First Multicultural Spring Tree Decorated at UNL

Photo Credit: UNL Multicultural Spring Tree
UNL Multicultural Spring Tree
Sat, 03/31/2018 - 10:41

by Blair Mills

On Thursday, March 28, the UNL Russian Club, Czech Komenský Club, Global Studies Program, and the Department of Modern Languages and Literatures came together to host an event that celebrates Spring traditions from around the world. The event was organized by Dr. Olha Tytarenko (Russian program), Dr. Emira Ibrahimpašić (Global Studies), and Dr. Hana Waisserova (Czech program). Tytarenko says that the goal of this event was to showcase various traditions, to encourage the study of different cultures and languages, to promote diversity, inclusion, intercultural awareness and tolerance, and celebrate spring. Students crafted paper decorations and decorated eggs according to the traditions of France, Ukraine, Russia, Czech Republic, Germany, and Japan.

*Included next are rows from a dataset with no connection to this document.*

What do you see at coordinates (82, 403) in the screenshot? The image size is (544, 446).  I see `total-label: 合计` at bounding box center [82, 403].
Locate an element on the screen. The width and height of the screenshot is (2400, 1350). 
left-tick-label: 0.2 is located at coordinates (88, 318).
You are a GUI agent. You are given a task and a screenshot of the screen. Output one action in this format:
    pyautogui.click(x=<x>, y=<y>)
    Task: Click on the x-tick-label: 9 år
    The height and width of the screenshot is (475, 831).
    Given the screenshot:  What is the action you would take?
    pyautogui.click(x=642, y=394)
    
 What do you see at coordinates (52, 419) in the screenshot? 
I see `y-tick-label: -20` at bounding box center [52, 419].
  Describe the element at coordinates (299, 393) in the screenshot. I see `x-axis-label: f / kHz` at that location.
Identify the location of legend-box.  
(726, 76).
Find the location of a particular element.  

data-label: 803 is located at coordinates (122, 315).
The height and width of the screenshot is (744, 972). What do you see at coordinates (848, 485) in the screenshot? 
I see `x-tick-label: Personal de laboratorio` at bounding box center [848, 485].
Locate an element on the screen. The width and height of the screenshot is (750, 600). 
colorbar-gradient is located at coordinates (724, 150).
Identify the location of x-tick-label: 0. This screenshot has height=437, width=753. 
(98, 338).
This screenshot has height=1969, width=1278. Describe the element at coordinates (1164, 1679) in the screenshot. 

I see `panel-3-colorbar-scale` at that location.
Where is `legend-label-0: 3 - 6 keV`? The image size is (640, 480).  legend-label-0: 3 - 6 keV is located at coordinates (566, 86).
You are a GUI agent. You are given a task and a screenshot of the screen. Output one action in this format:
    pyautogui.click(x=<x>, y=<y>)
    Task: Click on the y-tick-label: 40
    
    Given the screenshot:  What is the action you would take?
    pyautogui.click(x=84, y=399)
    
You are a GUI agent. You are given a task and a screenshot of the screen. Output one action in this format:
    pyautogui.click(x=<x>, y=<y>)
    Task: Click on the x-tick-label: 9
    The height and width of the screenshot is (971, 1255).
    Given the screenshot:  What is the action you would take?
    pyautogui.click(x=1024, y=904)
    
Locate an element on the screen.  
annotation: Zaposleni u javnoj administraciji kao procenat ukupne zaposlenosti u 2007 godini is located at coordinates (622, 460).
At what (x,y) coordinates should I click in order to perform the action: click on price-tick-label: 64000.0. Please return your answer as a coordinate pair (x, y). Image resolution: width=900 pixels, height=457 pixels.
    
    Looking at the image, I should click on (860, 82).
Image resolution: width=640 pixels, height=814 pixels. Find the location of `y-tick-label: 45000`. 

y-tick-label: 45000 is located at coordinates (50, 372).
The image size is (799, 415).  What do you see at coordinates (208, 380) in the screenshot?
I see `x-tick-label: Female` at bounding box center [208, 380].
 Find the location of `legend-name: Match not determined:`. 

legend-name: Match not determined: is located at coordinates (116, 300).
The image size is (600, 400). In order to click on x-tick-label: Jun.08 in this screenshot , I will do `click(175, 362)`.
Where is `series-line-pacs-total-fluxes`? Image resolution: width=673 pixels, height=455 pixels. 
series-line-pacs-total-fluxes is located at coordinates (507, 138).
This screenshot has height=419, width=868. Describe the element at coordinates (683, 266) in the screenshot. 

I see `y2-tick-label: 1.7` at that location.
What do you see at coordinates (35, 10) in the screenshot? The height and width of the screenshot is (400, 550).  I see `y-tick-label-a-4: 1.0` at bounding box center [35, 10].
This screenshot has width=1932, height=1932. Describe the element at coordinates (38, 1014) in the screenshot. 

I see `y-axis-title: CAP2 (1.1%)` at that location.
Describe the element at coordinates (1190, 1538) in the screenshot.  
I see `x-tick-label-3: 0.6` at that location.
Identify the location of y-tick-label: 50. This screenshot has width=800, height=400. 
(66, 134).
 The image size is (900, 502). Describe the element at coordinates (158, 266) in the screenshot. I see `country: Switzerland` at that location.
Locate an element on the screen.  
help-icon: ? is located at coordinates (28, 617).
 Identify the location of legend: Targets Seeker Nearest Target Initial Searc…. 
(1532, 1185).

Professors from different sections of the Department of Modern Languages and Literatures shared a few interesting facts about their respective cultures. Dr. Christiane Jensen says that in Germany, for Easter, it is customary to first, either hard boil or empty an egg. Then, they paint or dye the egg and hang them on an Easter egg tree. The designs usually have no meaning. However, there is a Sorbian tradition within Germany in which eggs are painted with designs that have symbolism. For example, honeycomb symbolizes Spring and diligence; sunbeams symbolize the light, the recurrence of Spring and the awakening of nature; Pine Tree Branches stand for health; Wolf’s-Tooth protects against evil and gives strength, etc.

The tradition of painting eggs is held in Russia, Czech Republic, and Ukraine as well. Students who attended the event were able to paint foam eggs with traditional designs from these countries. Students also used threads of different color and glue to create intricate designed on fake eggs. The Japanese club decorated the tree with cherry blossoms, a common springtime sight in Japan and a symbol of natural beauty.

People decorating tree

Dr. Catherine Johnson from the French section says that in France, the practice of decorating eggs is not quite as common as crafting paper flowers or other spring-themed paper decorations. Instead of hanging them from trees, the decorations are scattered throughout the house. Students from the French section also made paper fish in reference to a common prank played on April Fool’s Day in which people will cut out paper fish, stick them on their friends’ backs, and to see how long before the friend will notice.

Students, who attended the event had a chance to get to know each other and create his or her own unique decoration for the "Multicultural Spring Tree." The tree is now located at Jackie Gaughan Multicultural Center and everyone can stop by and take a look at this beautiful multicultural piece of art.